Przynajmniej w części katalizatorem tych zmian są chińskie inwestycje w regionie, budowa tak zwanego sznura pereł, czyli sieci portów i stacji nasłuchowych w takich krajach, jak Pakistan (Gwadar), Sri Lanka (Hambantota), Bangladesz (Chittagong), na birmańskiej Wyspie Kokosowej, Malediwach czy Seszelach oraz rosnąca aktywność marynarki wojennej Chińskiej Armii Ludowo-Wyzwoleńczej (ang. PLAN), której okręty zwalczające piratów w Rogu Afryki od kilku lat są obecne na Oceanie Indyjskim. Akwen ten z racji przebiegających przezeń morskich linii komunikacyjnych (SLOC) staje się jednym z najważniejszych i główną arterią importowanej przez obydwa kraje ropy naftowej. Aby poprawić pozycję strategiczną, Indie zacieśniają relacje z Wietnamem (w 2011 roku hinduskie okręty pojawiły się na Morzu Południowochińskim, czym mocno zaniepokoiły się Chiny), Singapurem, Republiką Korei, Japonią, Australią, a przede wszystkim ze Stanami Zjednoczonymi. Współpraca z Waszyngtonem postrzegana jest przez Pekin w podobny sposób, w jaki
Nowe Delhi patrzy na "sznur pereł" - jako próba zamknięcia w okrążeniu oraz stosowania wobec Chin nowej odmiany strategii powstrzymywania.
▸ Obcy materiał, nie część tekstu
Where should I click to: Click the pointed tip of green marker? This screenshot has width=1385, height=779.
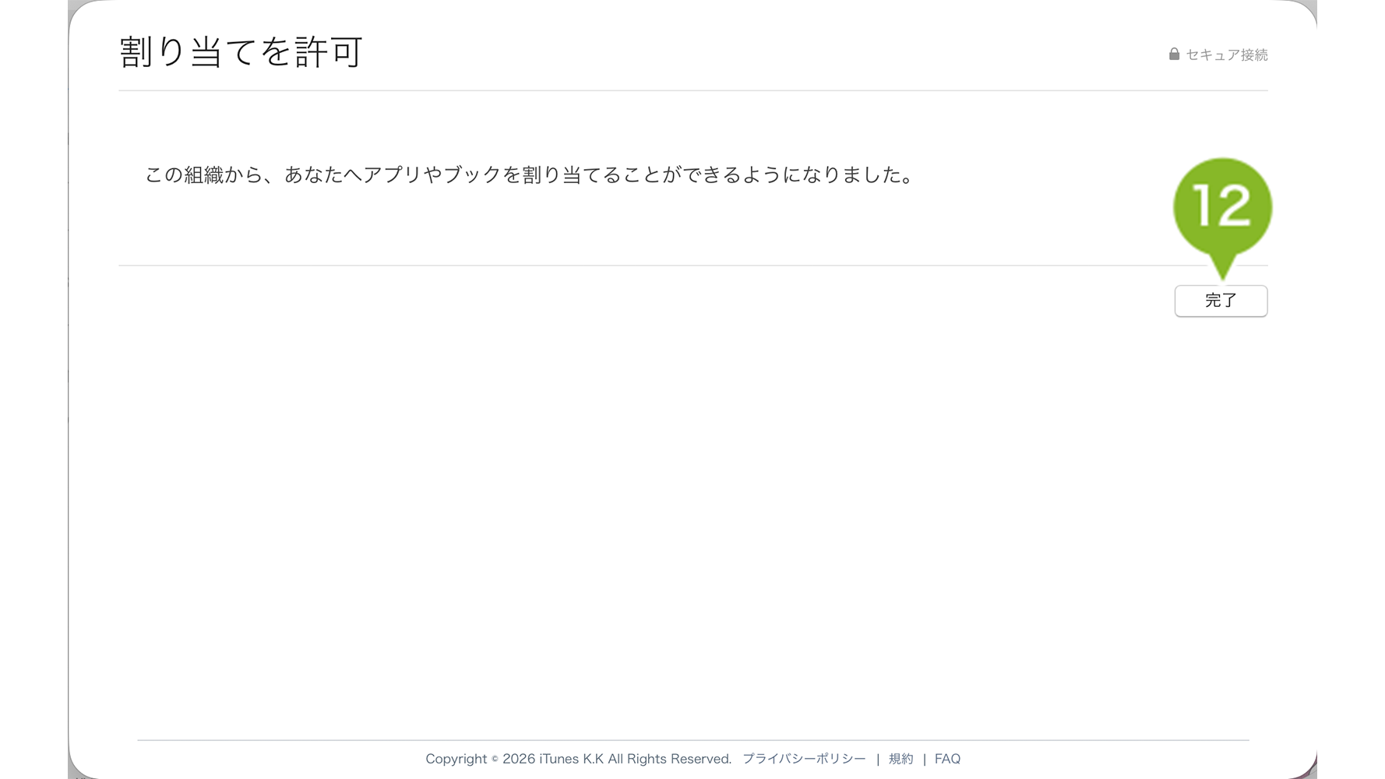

Trzeba przyznać, że obawy te nie są pozbawione podstaw, gdyż część amerykańskich środowisk neokonserwatywnych chętnie widziałoby w Indiach regionalną przeciwwagę dla Chin. Hinduscy politycy dbają jednak o to, by współpraca z supermocarstwem służyła przede wszystkim realizacji ich własnych interesów i nie była postrzegana jako wymierzona przeciwko jakiemukolwiek państwu.
Wielka gra
Rejonem zaangażowania chińskiej marynarki pozostają Cieśnina Tajwańska oraz Morze Południowochińskie. Chińczycy nie są w stanie wyekspediować znacznych sił poza cieśninę Malakka. W rozpoczynającej się w regionie wielkiej grze geografia jest po stronie indyjskiego słonia, a nie chińskiego smoka. Pomimo rywalizacji polityczno-militarnej oba mocarstwa skazane są na współpracę. Wartość wymiany handlowej między nimi wzrosła od połowy lat dziewięćdziesiątych ubiegłego wieku do roku 2011 z miliarda do 73,9 miliardów dolarów.
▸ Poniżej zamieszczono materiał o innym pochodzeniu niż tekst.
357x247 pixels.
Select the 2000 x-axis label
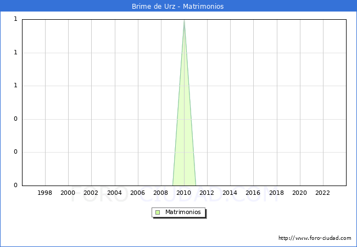[68, 193]

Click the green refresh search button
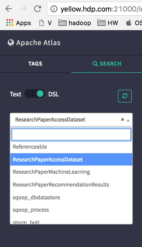125,96

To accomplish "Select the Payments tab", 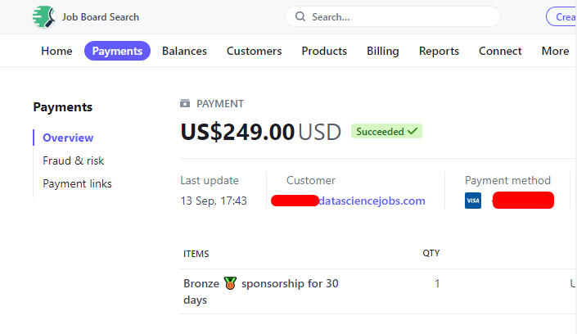I will click(x=117, y=51).
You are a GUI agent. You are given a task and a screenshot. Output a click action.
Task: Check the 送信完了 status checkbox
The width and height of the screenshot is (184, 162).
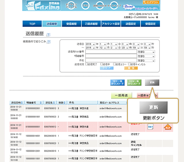[x=87, y=64]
Celem, zarówno Pekinu, jak i Nowego Delhi, jest dalsze zwiększanie tej wymiany, tak by do 2015 roku suma ta wyniosła 100 miliardów dolarów. Pod względem ekonomicznym obie stolice więcej łączy niż dzieli, o czym świadczą nieformalna grupa BRICS (Brazylia, Rosja, Indie, Chiny, Republika Południowej Afryki) czy forum współpracy tak zwanych wyłaniających się rynków.
Dwa lata temu, aby opisać przyszłość stosunków indyjsko-chińskich, hinduski analityk Chietigj Bajpaee posłużył się terminem "miękka zimna wojna", co oznacza dalsze zbliżenie ekonomiczne oraz współpracę polityczną w globalnych obszarach wspólnych interesów, a także brak zaufania i rywalizację w sprawach regionalnych. Wydaje się, że również dziś realizację tego scenariusza można uznać za najbardziej prawdopodobną wizję wzajemnych relacji obu gigantów.
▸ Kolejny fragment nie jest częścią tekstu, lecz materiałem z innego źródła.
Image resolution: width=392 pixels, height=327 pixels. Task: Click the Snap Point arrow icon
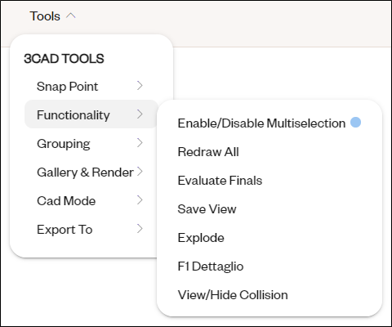(x=140, y=86)
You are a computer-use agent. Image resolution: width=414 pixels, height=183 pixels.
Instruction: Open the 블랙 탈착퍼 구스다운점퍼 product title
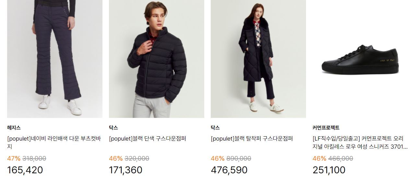[252, 139]
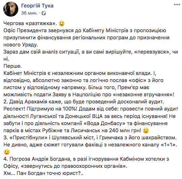Click the smiley emoji after «разтяжка»

click(62, 23)
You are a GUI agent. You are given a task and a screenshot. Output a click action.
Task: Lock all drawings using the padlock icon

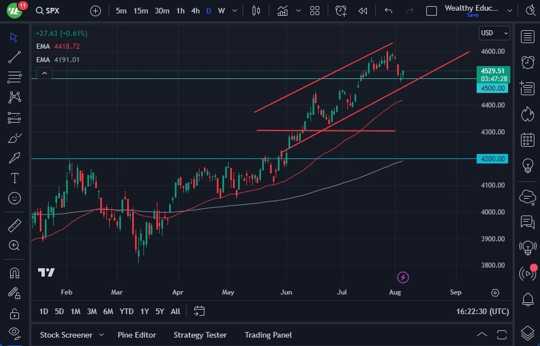pos(14,314)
Chińskie media poświęciły niewiele miejsca testowi Agni-V. Komentatorzy dziennika "Global Times" oraz agencji Xinhua zwracali uwagę na gwałtowne tempo rozbudowy indyjskiego potencjału rakietowego, jednocześnie kierowali jednak ostrzeżenie pod adresem elit politycznych tego kraju, by nie uległy one złudnej iluzji własnej potęgi oraz wartości politycznego wsparcia udzielanego Nowemu Delhi przez państwa Zachodu.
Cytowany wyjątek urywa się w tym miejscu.